Days passed and another good thing happened. The local swarmcatcher of the beekeepers association told me he’d call me if they caught a wild swarm. Jim’s the person who gets the call if a beeswarm shows up on someone’s front porch, the playground, etc and someone calls the police or animal control or the fire department. Jim shows up both to save the day for the folks scared of the bees and to save the bees from any harm. If the swarm is caught, some lucky new beekeeper is going to get THE telephone call…THE call that has been the reason the new beekeeper has kept the cellphone at his or her side for days or weeks…
I got THE call on Wednesday: a small swarm in a lanky tree overhanging a patio. My lucky day. With the help of Jim, the homeowner, several ladders, a prop, good luck and a long bee-catching pole, the swarm was placed in my hive.

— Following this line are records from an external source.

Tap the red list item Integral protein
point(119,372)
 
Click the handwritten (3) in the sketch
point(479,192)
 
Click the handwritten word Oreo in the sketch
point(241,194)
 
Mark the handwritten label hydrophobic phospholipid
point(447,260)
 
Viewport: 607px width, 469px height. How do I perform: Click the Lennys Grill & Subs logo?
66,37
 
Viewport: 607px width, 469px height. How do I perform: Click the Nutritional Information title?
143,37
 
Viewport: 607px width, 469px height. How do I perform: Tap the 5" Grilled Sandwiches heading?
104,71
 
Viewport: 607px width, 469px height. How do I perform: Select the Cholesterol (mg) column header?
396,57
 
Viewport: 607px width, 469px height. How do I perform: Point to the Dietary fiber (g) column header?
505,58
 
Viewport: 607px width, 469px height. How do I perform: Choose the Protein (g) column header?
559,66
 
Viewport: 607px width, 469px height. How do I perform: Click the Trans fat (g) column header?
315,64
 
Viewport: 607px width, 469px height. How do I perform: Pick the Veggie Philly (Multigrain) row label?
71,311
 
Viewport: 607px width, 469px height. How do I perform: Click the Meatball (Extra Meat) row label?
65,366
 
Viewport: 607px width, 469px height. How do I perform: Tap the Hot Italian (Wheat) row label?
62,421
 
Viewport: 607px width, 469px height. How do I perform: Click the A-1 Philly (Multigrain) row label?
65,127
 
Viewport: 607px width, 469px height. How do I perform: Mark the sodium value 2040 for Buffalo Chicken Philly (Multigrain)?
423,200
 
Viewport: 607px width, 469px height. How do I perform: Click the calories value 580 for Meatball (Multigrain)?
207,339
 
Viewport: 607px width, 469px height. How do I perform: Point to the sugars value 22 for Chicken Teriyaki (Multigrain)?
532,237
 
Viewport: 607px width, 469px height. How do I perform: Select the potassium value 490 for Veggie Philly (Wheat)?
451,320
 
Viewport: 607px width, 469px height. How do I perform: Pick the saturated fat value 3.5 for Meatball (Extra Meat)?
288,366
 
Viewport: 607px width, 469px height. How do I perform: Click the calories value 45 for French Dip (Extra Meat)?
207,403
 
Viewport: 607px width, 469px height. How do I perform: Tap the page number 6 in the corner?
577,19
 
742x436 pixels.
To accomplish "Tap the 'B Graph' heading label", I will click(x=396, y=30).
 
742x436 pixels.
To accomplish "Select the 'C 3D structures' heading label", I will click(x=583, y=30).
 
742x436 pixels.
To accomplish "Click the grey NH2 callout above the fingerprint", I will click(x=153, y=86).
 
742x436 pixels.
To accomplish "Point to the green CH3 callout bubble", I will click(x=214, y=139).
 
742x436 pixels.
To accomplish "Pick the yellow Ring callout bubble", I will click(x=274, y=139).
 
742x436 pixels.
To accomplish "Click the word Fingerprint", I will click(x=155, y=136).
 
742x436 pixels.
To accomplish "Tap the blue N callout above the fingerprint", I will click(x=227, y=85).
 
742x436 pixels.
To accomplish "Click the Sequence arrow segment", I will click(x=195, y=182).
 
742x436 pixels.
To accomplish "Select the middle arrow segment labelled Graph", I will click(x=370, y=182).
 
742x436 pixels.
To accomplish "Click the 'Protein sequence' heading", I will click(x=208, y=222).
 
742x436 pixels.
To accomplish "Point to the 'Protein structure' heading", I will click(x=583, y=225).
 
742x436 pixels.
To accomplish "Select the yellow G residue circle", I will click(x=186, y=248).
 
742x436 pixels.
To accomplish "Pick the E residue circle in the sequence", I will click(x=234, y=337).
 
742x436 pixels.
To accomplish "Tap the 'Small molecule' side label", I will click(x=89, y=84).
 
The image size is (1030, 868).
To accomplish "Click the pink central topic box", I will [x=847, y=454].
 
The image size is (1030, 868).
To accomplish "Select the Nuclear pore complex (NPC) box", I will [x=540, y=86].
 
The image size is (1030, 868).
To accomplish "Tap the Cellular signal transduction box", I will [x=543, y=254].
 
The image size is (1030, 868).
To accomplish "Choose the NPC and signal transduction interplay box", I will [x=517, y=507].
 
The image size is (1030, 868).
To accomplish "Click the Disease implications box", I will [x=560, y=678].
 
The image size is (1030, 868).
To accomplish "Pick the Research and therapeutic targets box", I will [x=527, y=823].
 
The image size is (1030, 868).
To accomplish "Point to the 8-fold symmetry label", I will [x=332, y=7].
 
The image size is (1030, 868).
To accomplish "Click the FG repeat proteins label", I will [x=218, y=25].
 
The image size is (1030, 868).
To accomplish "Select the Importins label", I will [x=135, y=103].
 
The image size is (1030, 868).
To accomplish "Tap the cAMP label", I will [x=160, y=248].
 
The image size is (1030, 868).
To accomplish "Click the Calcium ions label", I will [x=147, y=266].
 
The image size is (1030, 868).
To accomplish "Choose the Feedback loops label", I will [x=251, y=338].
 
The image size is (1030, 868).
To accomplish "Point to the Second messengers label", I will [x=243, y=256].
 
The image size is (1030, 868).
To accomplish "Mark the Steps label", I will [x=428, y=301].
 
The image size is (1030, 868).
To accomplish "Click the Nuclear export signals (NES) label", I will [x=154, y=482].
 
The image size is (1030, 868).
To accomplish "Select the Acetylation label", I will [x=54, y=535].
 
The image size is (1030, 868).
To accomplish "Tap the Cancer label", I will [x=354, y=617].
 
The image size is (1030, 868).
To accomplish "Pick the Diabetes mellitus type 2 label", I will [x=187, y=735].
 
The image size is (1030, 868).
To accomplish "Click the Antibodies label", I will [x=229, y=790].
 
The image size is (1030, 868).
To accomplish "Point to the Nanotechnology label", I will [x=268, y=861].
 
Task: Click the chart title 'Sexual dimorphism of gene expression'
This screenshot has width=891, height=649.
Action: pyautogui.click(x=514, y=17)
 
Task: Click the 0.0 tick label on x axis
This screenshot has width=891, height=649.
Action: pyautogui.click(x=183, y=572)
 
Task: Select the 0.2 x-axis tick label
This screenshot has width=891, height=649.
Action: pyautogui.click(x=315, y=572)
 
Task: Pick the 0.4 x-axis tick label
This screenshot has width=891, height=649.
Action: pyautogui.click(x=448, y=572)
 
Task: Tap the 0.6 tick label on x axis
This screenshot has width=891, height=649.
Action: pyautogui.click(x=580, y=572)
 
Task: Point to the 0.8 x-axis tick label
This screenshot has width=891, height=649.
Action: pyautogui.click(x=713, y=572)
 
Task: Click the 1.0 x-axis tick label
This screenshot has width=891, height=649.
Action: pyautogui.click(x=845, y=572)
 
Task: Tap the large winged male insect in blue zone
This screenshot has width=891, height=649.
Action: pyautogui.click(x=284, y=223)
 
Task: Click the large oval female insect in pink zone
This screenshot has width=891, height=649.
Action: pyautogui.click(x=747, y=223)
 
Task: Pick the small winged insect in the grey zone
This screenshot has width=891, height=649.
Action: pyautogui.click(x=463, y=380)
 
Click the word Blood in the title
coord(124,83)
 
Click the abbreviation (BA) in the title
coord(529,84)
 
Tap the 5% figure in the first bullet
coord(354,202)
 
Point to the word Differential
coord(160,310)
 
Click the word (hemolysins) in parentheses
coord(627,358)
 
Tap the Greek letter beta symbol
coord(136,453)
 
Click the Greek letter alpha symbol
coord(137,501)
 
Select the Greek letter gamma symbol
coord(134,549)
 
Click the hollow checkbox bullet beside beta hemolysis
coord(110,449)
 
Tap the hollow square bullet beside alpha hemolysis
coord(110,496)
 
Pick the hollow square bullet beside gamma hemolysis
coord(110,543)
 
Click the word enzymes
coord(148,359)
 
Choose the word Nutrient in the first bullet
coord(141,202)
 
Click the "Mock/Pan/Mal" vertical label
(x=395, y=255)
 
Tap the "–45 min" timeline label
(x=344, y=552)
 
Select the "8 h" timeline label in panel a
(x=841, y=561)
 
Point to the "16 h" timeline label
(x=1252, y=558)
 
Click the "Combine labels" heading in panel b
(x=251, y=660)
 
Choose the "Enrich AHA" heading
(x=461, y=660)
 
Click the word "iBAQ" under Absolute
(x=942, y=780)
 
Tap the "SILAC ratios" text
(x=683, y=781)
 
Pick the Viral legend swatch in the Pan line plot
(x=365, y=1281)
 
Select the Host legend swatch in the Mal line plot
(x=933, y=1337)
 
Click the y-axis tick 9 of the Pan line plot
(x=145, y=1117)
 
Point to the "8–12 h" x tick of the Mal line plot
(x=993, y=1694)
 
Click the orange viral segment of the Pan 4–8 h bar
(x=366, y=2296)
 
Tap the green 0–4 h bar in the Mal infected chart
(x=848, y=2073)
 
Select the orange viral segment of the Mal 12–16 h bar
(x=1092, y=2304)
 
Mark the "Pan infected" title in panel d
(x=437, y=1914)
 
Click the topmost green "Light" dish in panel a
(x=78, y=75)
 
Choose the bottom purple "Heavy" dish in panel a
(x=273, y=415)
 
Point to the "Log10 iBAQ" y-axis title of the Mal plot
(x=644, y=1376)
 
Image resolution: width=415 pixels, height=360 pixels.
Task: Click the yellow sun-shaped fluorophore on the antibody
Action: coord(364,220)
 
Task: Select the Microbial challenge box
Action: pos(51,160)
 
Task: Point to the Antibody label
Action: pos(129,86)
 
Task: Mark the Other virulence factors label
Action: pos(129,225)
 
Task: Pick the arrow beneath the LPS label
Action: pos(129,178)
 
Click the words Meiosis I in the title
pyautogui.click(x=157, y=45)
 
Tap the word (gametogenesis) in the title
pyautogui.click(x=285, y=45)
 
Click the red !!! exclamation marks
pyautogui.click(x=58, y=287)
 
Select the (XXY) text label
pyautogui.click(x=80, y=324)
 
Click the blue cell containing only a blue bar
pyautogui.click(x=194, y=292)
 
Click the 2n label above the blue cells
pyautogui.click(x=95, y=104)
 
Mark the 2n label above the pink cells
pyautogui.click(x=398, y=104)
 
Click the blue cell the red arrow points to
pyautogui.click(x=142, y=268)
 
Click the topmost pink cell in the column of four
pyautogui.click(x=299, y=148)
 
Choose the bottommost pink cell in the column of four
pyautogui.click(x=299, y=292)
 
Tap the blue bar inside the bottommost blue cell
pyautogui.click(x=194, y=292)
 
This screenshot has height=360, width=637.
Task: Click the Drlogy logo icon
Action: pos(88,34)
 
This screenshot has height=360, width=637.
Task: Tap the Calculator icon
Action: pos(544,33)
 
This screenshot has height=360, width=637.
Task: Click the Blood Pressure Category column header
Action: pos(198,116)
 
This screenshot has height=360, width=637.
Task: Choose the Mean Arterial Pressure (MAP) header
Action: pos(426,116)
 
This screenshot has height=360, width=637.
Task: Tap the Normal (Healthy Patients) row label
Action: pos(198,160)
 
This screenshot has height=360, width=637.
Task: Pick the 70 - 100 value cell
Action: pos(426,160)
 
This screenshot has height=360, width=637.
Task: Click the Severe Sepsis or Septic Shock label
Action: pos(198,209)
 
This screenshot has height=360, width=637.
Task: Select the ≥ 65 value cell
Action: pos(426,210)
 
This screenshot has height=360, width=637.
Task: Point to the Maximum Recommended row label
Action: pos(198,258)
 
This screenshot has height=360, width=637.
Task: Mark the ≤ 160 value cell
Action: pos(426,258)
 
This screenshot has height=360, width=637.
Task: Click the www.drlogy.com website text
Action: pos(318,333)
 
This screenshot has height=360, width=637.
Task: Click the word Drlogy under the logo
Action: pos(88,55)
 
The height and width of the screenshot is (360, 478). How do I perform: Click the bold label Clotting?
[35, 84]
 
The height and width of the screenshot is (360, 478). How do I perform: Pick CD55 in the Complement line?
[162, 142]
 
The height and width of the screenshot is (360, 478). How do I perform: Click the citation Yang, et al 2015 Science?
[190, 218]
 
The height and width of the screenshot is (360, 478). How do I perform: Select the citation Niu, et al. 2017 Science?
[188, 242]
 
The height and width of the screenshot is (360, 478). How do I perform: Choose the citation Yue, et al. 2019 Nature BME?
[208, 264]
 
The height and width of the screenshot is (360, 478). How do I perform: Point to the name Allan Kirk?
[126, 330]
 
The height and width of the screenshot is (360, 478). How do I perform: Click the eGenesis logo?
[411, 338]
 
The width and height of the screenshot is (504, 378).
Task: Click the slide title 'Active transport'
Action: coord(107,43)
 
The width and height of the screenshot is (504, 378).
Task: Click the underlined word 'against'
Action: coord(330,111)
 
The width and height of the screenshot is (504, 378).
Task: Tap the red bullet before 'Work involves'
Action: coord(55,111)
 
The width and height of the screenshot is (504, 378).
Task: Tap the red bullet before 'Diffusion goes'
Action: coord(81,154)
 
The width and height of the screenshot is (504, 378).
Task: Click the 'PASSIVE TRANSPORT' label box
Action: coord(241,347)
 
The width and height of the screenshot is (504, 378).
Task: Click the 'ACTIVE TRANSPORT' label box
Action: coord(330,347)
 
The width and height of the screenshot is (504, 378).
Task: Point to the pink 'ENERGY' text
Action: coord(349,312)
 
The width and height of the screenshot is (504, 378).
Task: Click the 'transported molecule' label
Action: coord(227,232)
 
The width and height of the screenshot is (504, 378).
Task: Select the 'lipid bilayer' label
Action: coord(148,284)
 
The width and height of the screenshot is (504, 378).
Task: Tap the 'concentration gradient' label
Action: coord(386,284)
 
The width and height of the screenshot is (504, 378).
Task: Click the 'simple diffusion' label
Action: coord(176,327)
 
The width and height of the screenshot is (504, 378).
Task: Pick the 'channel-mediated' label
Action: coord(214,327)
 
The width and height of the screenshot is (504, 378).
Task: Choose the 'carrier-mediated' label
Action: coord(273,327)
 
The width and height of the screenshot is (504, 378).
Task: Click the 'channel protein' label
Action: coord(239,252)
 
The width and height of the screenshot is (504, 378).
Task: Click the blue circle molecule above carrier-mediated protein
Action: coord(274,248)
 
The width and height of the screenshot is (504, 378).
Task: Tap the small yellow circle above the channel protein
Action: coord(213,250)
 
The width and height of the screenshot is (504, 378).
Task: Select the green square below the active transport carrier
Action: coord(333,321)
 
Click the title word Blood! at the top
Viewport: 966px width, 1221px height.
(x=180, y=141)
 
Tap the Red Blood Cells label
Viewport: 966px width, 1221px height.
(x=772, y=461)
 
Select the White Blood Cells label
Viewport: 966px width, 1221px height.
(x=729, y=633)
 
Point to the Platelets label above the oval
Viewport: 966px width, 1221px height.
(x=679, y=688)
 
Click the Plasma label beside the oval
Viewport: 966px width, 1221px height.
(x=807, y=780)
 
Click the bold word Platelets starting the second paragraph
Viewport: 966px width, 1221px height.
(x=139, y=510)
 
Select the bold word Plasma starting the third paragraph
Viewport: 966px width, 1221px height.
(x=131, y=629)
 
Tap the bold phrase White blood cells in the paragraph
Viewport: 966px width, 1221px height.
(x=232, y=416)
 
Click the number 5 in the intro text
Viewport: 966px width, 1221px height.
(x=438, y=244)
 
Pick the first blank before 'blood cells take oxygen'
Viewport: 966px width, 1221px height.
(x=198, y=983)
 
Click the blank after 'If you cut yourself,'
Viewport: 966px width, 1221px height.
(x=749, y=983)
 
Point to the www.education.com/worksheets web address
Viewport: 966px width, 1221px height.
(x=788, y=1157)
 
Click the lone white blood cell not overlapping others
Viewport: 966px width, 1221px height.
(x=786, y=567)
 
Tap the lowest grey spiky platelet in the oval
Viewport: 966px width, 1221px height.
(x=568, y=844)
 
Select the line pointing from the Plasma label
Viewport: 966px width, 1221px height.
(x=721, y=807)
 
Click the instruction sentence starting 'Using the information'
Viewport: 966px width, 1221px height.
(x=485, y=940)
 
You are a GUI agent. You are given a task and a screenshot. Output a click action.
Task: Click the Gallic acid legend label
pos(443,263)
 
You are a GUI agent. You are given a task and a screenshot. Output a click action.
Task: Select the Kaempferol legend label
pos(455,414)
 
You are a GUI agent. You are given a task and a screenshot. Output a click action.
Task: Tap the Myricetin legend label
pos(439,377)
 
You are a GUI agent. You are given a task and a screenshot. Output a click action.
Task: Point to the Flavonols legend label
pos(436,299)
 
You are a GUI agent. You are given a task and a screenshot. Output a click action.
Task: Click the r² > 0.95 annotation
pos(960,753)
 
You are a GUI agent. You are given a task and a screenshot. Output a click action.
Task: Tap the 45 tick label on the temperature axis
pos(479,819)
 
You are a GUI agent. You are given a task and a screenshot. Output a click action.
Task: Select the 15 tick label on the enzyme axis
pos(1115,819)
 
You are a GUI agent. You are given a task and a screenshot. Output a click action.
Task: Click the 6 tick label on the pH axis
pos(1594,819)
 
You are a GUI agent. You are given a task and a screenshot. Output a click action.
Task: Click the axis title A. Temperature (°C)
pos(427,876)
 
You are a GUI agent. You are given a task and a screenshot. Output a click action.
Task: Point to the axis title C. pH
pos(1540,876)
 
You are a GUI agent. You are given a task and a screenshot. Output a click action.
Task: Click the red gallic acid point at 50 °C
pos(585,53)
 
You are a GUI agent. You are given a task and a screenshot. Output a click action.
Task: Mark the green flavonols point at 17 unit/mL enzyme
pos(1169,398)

There are no guarantees at all. Will they stay? No one can say. Will they thrive? Will this current cold weather snap and harsh wind harm their homemaking? Will the colony grow to a size they can survive winter? No one can say. Jim did say that if they flew away to call him and he’d catch me another swarm. Charity has offered all assistance needed. Another friend’s Grandpa may have bees to sell soon too. Beekeepers are a good bunch. And I find I’m willing to pursue every angle, because it’s been a long time since I felt as enthralled by an endeavor as since picking up that first book on beekeeping last fall. I love everything about it and the more I know the more I love it all. I’m determined to learn this amazing art, and that includes the challenging parts and the humbling parts too. It all feels worth it just to experience such amazement.
So for the second time in as many weeks, Larrapin has bees—lord willin’ and the Queen don’t fly.
Above are some pics from my first bee day with my mentor Charity at an early spring hive inspection with her own mentor beekeeper. Enjoy!